:: Task to complete ::
Please show every line in the entries below that includes the word "will".

:: Dataset entries ::
---*---
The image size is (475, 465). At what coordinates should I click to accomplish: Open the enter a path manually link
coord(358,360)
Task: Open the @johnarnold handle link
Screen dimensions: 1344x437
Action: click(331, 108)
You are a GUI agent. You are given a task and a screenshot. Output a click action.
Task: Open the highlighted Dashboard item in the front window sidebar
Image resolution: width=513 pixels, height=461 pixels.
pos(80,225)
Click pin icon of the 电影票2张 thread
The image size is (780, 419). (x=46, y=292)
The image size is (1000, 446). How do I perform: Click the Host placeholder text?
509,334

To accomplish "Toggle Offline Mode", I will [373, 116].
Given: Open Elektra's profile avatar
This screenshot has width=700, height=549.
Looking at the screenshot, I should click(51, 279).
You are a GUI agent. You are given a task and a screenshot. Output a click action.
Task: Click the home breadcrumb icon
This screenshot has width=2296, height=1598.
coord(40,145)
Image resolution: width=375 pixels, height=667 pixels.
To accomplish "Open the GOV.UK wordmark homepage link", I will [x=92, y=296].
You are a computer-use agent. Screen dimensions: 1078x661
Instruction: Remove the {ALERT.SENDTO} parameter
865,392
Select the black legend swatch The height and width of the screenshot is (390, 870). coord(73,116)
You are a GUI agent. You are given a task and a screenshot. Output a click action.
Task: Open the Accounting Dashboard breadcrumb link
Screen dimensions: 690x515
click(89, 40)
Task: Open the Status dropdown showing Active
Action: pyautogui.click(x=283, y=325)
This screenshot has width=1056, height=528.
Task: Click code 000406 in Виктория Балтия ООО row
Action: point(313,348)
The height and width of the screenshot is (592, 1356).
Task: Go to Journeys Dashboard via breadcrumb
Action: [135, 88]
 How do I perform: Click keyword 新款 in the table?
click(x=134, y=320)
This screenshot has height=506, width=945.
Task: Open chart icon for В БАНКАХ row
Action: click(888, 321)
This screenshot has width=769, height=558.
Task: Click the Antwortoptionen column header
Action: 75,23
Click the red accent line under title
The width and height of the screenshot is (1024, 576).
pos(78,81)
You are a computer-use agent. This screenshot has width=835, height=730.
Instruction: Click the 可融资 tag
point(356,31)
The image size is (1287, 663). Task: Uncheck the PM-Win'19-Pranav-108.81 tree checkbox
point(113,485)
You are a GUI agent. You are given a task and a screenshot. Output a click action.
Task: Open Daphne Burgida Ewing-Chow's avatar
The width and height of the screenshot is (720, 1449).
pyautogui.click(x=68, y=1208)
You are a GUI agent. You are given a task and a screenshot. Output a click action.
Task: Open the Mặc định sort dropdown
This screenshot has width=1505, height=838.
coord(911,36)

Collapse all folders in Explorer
---*---
:: Solved exercise ::
To accomplish "Toggle Offline Mode", I will [373, 116].
To accomplish "Open the GOV.UK wordmark homepage link", I will [x=92, y=296].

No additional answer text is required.